WHAT THIS TASK INVOLVES: In the passage below about Manny's film lectures, who wrote the preface to his book Negative Space?

## Begin PASSAGE TO READ

He described Out of the Past as a nasty middle-class tragedy with a melodramatic sense of light and dark: it was “chiaroscuro with a vengeance.” He explained that The Earrings of Madame de… was a social documentary about the bourgeois that caught its characters in a “dappling of life.” He said that Fassbinder had an eye for domesticity and that he used an “apartheid” effect in his interracial love story Ali: Fear Eats the Soul to “pin the characters with lighting.”

The severe up and down angles in Losey’s Accident made the scenes “prying and covert,” turning a story about social conscience into a thriller, a film whose characters chopped away at each other in fragmented sentences, in “mutilated, savage acrimony.” The characters in Boorman’s Point Blank were not people but puppets in a languid, sensual plastic world “engulfed by the decor.” Aldrich’s movies contained “marred” people, and Aldrich cluttered up his frames of The Grissom Gang with garbage so that the characters were forced to “knife through shit” and live life at a “cesspool level.” Losey, Boorman and Aldrich made “entertaining, degenerate” films about “self-serving, greedy people” who didn’t have much affection for one another “unless it was perverted.”

Manny’s language was hard-boiled — sometimes it felt as if he were going to get into a fistfight with the film he was critiquing. You never really knew where he came down on the films, it wasn’t a “thumbs-up, thumbs-down” kind of criticism, although there were directors he seemed to love, like Buñuel. He said that Buñuel’s films were haunting and forbidden, something inexpressible and private, like your favorite pornographic novel.

Manny loved the actors too, especially the “bit” players, but he rarely talked about how well they played the role or how they sought an emotional truth. He focused on the actors’ gestures, how they occupied the frame, the “psychological space” the actors inhabited. In Les Enfants terribles, Melville and Cocteau’s story of a doomed brother-sister relationship, a high angle on the siblings in their “dyspeptic, gloomy, dun-colored” bedroom made them seem like “chess pieces in a hopeless drama viewed by God.” Manny was interested in the actor as a living piece of the whole production design.

In his insightful preface to Manny’s book of film criticism Negative Space, Robert Walsh writes that Manny was a “seer about the relations between film and its historical moment” — which is very true, and was part of his genius as a teacher of film.

In one of his most brilliant lectures, Manny described Walkabout as being “sinister and perverse” and emblematic of the films of the 1970s. He talked about the voluptuousness of the 1970s, about how one thing led to another and “things just happened, man.” Manny said that Roeg’s endless dreams, focus changes, off-angles, his going from macro to micro shots in Walkabout showed the multiplicity of choices for the human being in that decade.

Manny talked about the grand sense of terrain in Aguirre, the Wrath of God and said that even when a Herzog shot was standing still, it still had a “whoosh.” He mainly used Aguirre to talk about the director’s subversion of narrative form, as he did with Godard and Oshima. Manny explained that most films try to impersonate life but that Godard mocked and picked on life “like a sniper.” Oshima was a collage artist who “at all costs wants to deny you a plot.” While Herzog was a more compassionate filmmaker, he inhabited an “irrational movie area” where there was no space for human relationships. Herzog seemed to have a soft spot for “demented people,” but he treated actors as pictorial ideas rather than actual people who needed “feeding, or anything.” All three filmmakers rejected old-fashioned, “boxed-in” drama and relied instead on other art forms to create their films, challenging us to find their motivations, which were “well worth digging for.”

## End PASSAGE TO READ
## Begin DATA

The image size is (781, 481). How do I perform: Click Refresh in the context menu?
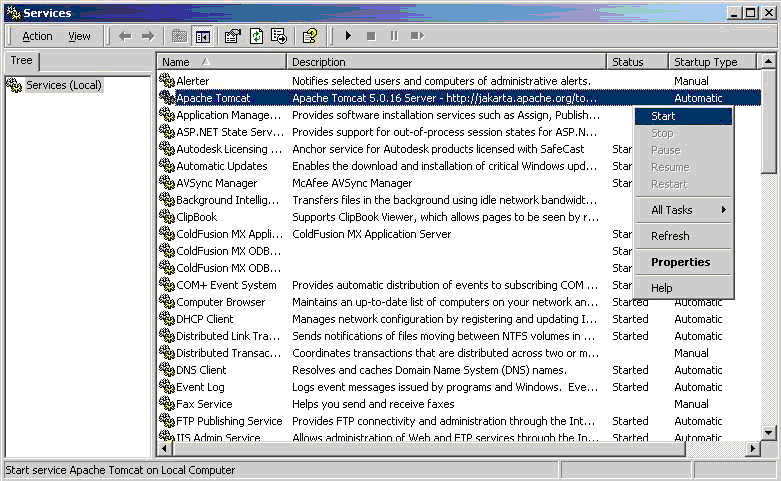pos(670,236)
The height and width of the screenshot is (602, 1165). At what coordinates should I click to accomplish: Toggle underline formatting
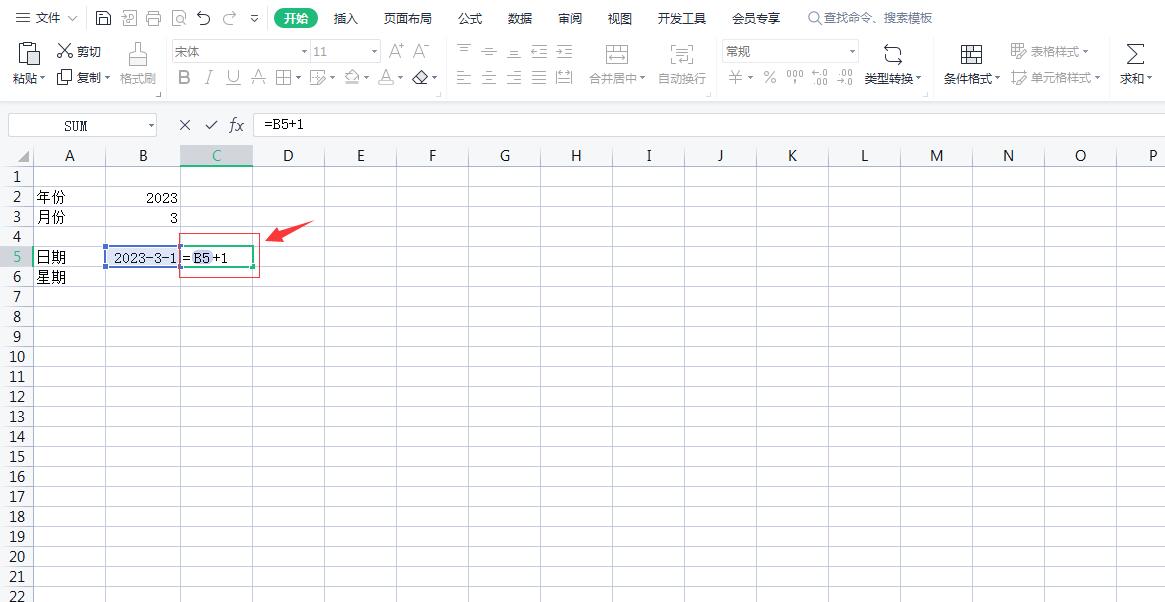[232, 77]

## End DATA

WRITTEN RESPONSE: Robert Walsh